Traders on the floor of the NYSE, October 21, 2022.
S&P 500 futures fell slightly on Sunday night, ahead of another run of retail earnings to kick off a shortened week before Thanksgiving.
Futures linked to the broad market index were 0.1% lower. Dow Jones Industrial Average futures were down 38 points, or 0.1%. Nasdaq 100 futures hovered on the flat line.
The main averages each posted a day up but a week down in the previous trading session. The Dow rose nearly 200 points, or 0.6%. The S&P climbed 0.5% and the Nasdaq Composite finished just 0.01% above the flat line.
Investors have been reflecting on the strength of the recent bear market rally, which began earlier this month with October’s consumer price index reading and gained momentum with last week’s wholesale price reading. Traders were locked in last week’s reports from Federal Reserve officials, who were less than impressed with the data and reconsidered their optimism about the possibility of inflation slowing.
Ed Yardeni of Yardeni Research said he thinks the Oct. 12 low was the bottom and the S&P 500 could rise to nearly 4,300 by the end of the year, he told CNBC on “Closing Bell: Overtime” Friday night. The reference index currently stands at 3,965.34.
“What makes the big difference in the market is the resilience of the economy, which has been spectacular,” he said. “Everyone has been debating whether we’re going to have a soft landing or a hard landing — when there’s no landing at all. The consumer hasn’t gotten the recession memo and they’re continuing to spend money.”

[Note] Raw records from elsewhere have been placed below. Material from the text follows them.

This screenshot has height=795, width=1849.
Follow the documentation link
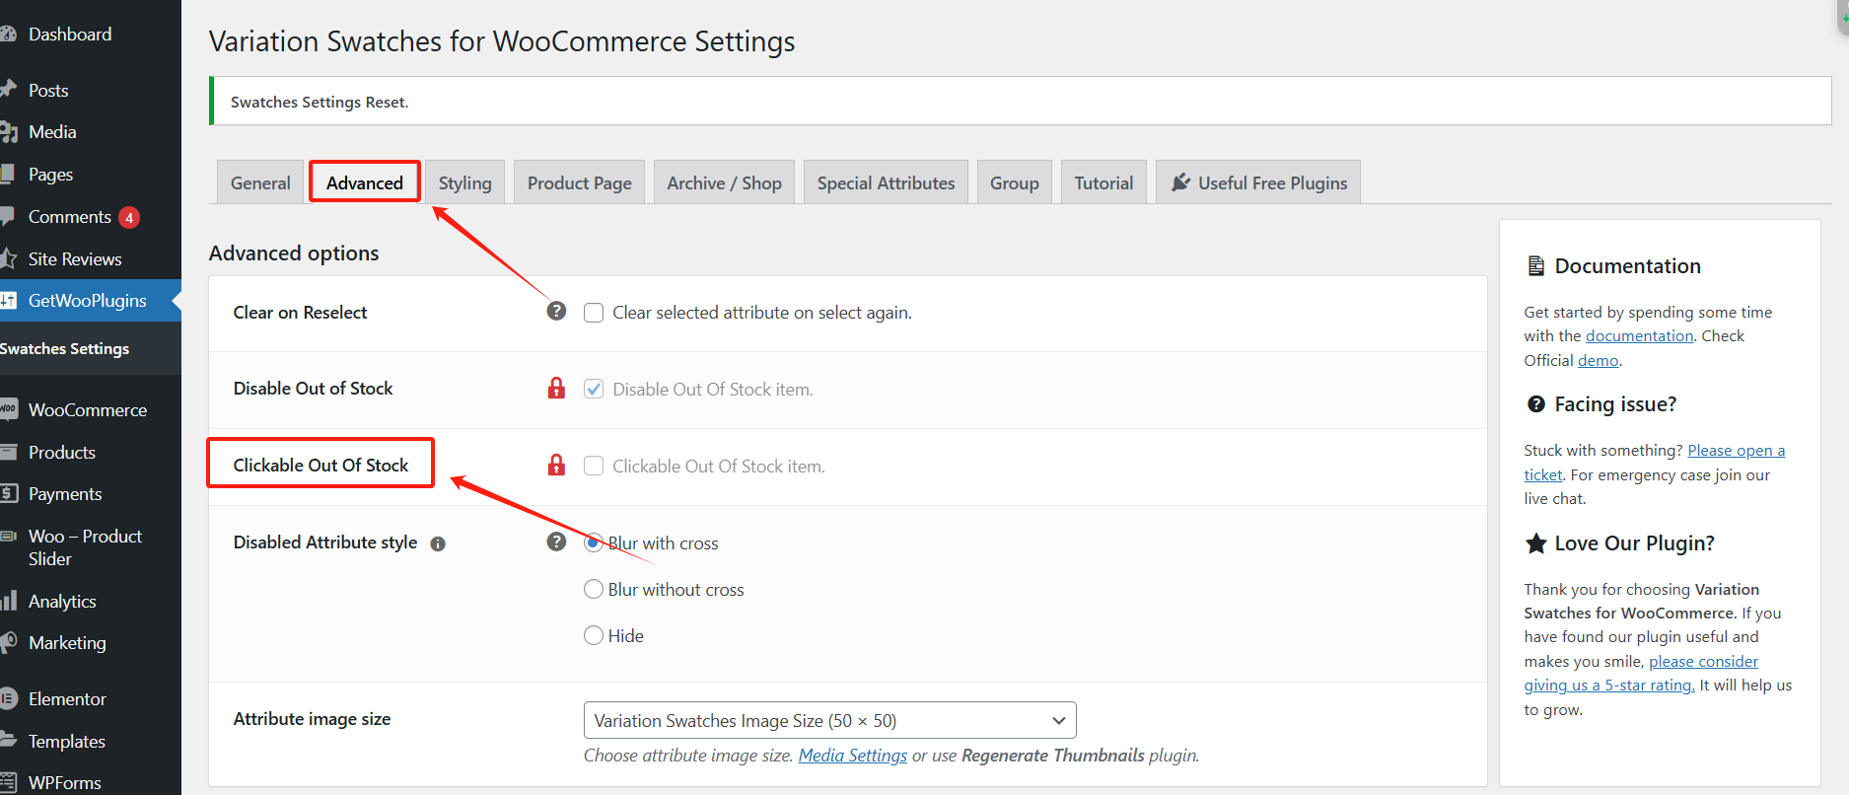click(x=1639, y=336)
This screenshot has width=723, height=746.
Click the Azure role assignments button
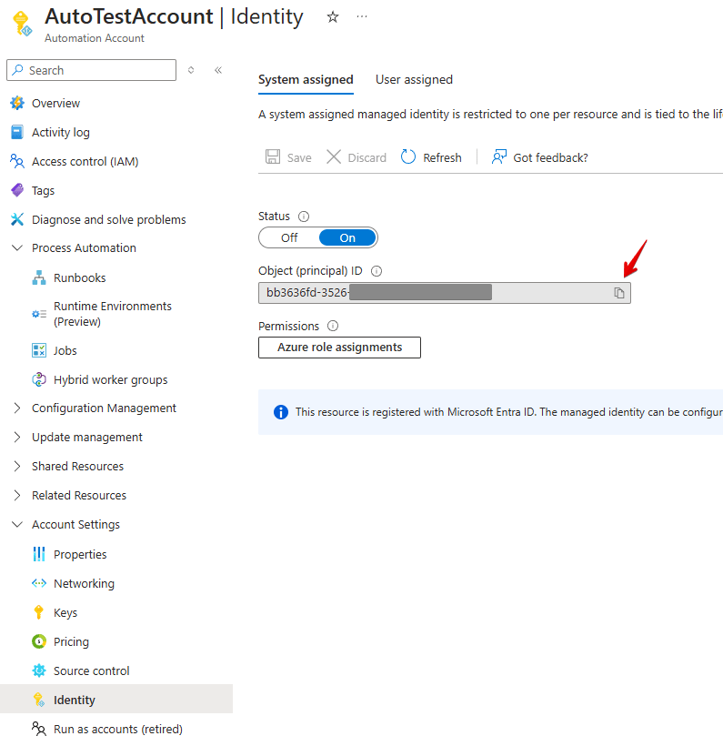click(339, 348)
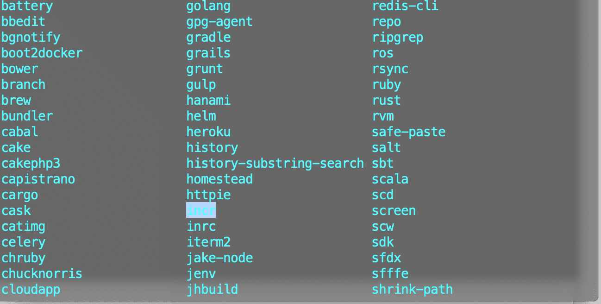Select the redis-cli entry
This screenshot has height=304, width=601.
[x=405, y=6]
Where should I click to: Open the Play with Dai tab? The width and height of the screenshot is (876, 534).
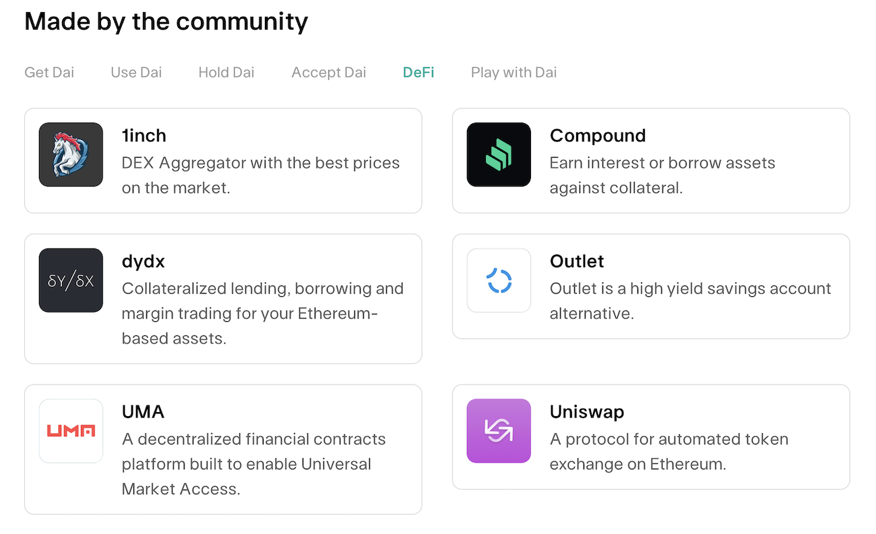pyautogui.click(x=513, y=72)
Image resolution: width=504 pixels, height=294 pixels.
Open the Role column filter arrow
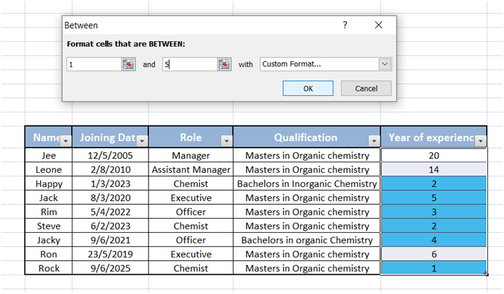click(226, 140)
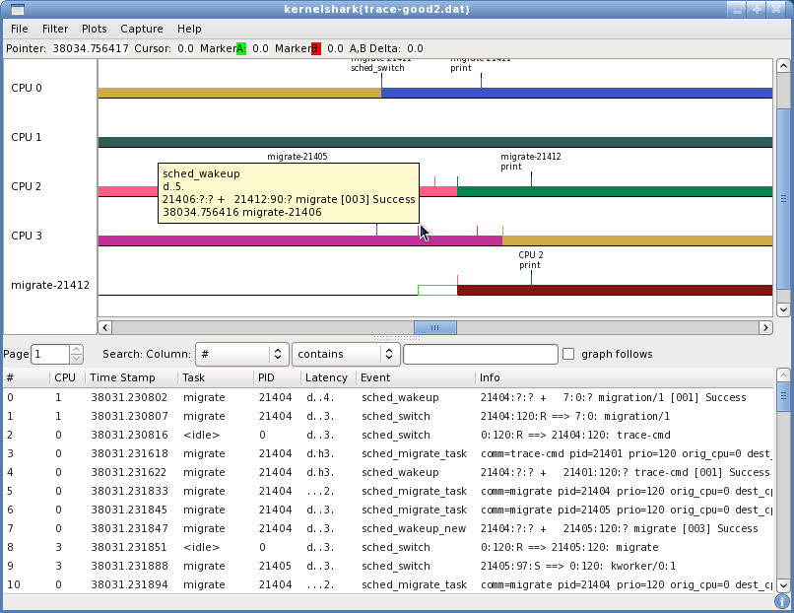This screenshot has width=794, height=613.
Task: Click the graph's horizontal scroll left arrow
Action: coord(105,327)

Retail sales rose in October, but at the corporate level, Target reported slowing demand and Amazon announced it would lay off 10,000 workers — though Home Depot and Walmart have reported strong results.
“Despite what holiday spending suggests, retail stocks tend to be in the top three in November, but in the bottom three in December, and somewhere in the middle of the pack in January,” said Liz Young, chief investment strategist at SoFi. . said in a note this weekend.
“Seasonality plays a role in market analysis and has a certain predictive power. But the power of the economic cycle is stronger no matter the time of year,” she added. “With 375 basis points of Fed rate hikes so far, an inverted yield curve, spikes in inflation and commodity prices still part of the story, we can almost conclude that we are late in the economic cycle.”
This week, a historically quiet week leading up to Thanksgiving, investors will be busy with a new batch of retail earnings to digest ahead of the start of the post-holiday shopping season. Best Buy, Nordstrom, Dick’s Sporting Goods and Dollar Tree are among the companies on deck.
Investors will also receive a flurry of economic reports, including durable goods, new home sales, unemployment claims and consumer confidence, as well as the release of minutes from the last Federal Reserve meeting.